When your desk is in your living room, it can feel like you never really get to leave work behind. It can be tempting to pop online to send just one more email. Eventually, that one email turns into a few extra hours of work when everyone else has logged off. 

While working one late night or early morning here or there should be expected, it can quickly become the norm––especially if the team is expected to take on large loads of work. When team members are only measured by their outputs, they could end up spending all of their waking hours behind a computer screen. 

And if your work is only measured in outputs and not in time put into the work, it can quickly lead to burnout and general unhappiness. 

Tracking your teams’ time can help you identify if anyone is overworked. While you don’t want to nitpick breaks or time away from the desk, having a ballpark idea of how many hours a day your team is spending working on projects can give you an idea of if your distributed team is sustainable. 

Toggl, Harvest, and RescueTime are all great time-tracking apps to get started with: 

Caption: Toggl generates quick summary reports that allow users to see exactly how they’re spending their time.

To build a distributed team, make sure you’ve got the communication piece locked down

From hiring and onboarding to creating a sustainable environment for employees to thrive, communication needs to be strong for a distributed team to work. 

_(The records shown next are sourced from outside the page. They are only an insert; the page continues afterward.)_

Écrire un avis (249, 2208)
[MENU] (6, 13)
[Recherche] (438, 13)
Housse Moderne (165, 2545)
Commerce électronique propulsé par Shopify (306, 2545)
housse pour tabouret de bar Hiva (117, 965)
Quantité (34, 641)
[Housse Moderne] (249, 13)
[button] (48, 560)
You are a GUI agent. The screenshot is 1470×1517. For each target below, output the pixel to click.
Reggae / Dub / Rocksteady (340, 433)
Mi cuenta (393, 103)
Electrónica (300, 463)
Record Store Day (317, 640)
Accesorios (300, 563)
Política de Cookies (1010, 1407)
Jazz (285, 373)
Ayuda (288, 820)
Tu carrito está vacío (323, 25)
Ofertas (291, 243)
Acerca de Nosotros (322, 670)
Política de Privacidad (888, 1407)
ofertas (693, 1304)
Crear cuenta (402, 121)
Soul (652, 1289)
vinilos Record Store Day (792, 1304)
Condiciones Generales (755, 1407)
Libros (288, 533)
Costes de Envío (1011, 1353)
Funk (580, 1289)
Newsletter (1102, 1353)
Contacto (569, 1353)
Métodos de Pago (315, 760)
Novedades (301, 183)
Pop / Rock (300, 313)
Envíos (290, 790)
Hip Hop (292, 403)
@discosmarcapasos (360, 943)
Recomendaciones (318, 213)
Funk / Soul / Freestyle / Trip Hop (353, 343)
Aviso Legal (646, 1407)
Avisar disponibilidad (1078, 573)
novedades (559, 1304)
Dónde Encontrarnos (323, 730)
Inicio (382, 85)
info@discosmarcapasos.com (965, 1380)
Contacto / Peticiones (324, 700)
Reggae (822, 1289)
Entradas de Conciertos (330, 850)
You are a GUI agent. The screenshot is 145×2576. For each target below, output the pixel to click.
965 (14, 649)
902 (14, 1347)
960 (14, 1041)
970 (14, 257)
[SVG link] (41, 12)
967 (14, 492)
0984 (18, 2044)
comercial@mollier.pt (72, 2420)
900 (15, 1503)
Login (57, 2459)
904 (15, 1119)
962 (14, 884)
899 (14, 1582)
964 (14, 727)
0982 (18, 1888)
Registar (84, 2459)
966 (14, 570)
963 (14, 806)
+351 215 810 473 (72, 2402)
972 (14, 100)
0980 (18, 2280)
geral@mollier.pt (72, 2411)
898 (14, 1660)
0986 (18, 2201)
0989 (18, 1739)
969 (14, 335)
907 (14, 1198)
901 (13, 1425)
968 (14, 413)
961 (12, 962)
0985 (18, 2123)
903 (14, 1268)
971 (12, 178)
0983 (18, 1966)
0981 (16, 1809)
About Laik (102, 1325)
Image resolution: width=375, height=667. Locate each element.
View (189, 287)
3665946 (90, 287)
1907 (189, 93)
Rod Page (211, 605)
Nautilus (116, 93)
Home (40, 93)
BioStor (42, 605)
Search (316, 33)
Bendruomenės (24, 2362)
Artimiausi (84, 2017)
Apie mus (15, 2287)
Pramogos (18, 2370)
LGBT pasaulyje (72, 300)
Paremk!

If your team doesn’t know who to turn to, where to find resources, or what they need to be working on, it’ll be hard to be successful. 

Give your remote teammates ample opportunity to get in touch—not only with you but with one another too. Encourage them to have one-on-one video chats whenever possible and look for opportunities to get your team talking about more than just work. 

When you can create a strong digital culture, your remote team will feel just as connected as one on site.